Personal information
- Born: 8 November 1973 (age 52) Cegléd, Hungary
- Height: 1.70 m (5 ft 7 in)
- Weight: 54 kg (119 lb)

Sport
- Country: Hungary
- Team: teamTBB
- Coached by: Brett Sutton

Achievements and titles
- Personal best(s): Running 5,000 m - 16:01 Running 10,000 m - 33:20 Half Marathon - 1:12:05 Marathon - 2:39:59 Ironman - 8:47:05

Medal record
Representing Hungary
Women's triathlon
ITU Long Distance World Championships
| Silver medal – second place | 2007 Lorient | Individual |
Women's Duathlon
ITU Duathlon Long Distance World Championships
| Silver medal – second place | 2001 | Individual |
| Bronze medal – third place | 2004 | Individual |
ITU Duathlon World Championships
| Gold medal – first place | 2001 Italy | Individual |
| Gold medal – first place | 2002 United States | Individual |
| Gold medal – first place | 2004 Geel | Individual |

= Erika Csomor =

Hungarian triathlete and duathlete

Erika Csomor (born 8 November 1973, Cegléd) is a Hungarian triathlete and duathlete. In 1998 she ran the marathon race at the European Championships, ending up in 36th place with a total time of 2:48:37.

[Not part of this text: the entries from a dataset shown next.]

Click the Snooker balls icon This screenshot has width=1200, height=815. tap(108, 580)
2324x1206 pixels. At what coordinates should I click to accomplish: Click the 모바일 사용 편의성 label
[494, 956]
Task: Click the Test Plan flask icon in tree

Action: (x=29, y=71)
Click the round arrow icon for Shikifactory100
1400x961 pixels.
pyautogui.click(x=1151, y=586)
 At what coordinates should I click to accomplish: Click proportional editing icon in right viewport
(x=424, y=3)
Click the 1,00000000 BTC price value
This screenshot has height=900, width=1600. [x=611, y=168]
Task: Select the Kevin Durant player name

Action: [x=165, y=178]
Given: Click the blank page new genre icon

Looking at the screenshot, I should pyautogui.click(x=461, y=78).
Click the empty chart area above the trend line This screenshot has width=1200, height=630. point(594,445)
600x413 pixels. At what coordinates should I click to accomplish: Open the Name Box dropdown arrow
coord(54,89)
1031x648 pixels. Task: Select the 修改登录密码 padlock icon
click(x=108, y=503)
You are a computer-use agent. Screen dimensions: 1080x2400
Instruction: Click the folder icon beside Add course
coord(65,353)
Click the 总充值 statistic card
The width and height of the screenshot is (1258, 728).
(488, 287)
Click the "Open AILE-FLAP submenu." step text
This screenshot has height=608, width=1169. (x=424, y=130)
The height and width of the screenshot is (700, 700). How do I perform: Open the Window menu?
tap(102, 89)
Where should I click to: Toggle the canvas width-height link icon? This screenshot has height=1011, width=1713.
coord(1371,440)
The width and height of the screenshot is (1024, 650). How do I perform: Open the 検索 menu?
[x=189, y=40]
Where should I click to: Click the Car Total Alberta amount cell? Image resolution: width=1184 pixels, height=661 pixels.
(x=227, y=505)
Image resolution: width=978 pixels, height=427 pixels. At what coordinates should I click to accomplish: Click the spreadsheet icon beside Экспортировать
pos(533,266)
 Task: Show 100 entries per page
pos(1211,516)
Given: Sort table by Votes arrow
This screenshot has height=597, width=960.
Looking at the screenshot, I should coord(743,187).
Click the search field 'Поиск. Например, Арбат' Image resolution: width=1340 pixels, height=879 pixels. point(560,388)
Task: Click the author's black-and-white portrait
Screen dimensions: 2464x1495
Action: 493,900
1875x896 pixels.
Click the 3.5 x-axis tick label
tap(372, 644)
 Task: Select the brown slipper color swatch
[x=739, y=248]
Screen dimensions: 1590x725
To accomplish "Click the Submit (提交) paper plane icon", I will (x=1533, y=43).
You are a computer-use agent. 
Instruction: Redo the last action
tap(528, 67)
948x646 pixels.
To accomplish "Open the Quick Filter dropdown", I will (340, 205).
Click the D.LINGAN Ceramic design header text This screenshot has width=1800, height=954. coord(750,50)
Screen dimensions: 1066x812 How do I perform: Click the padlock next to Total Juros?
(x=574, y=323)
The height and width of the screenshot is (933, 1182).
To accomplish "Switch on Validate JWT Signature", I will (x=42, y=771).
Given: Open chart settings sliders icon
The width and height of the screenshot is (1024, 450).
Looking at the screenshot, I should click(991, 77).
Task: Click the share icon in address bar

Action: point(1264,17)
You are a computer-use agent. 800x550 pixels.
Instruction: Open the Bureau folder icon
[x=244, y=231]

In 2001, she won the silver medal at the Duathlon Long Distance World Championships. In that same year she became World Champion in the ITU Duathlon World Championships held in Italy. In 2002, she was unable to successfully defend her title, but still managed to take the silver.

Two years later at the 2004 ITU Duathlon World Championships in Geel, Belgium she became World Champion for the second time in her career. Also in 2004 she would win the bronze medal at the Duathlon Long Distance World Championships in Denmark. She won the silver medal at the 2007 Triathlon Long Distance World Championships in Lorient behind Leanda Cave.

On 29 March 2008, she won the Ford Ironman 70.3 California with a time of 4:23:07 (unofficial), beating 2006 Ironman Hawaii champion Michellie Jones and 2006 Ironman 70.3 champion Samantha McGlone. On 13 July 2008 she came second in the ironman-distance Quelle Challenge Roth, in a time of 8:47:05, beating Paula Newby-Fraser's world record time of 8:50:53 set in 1994, but behind Yvonne van Vlerken's winning time of 8:45:48.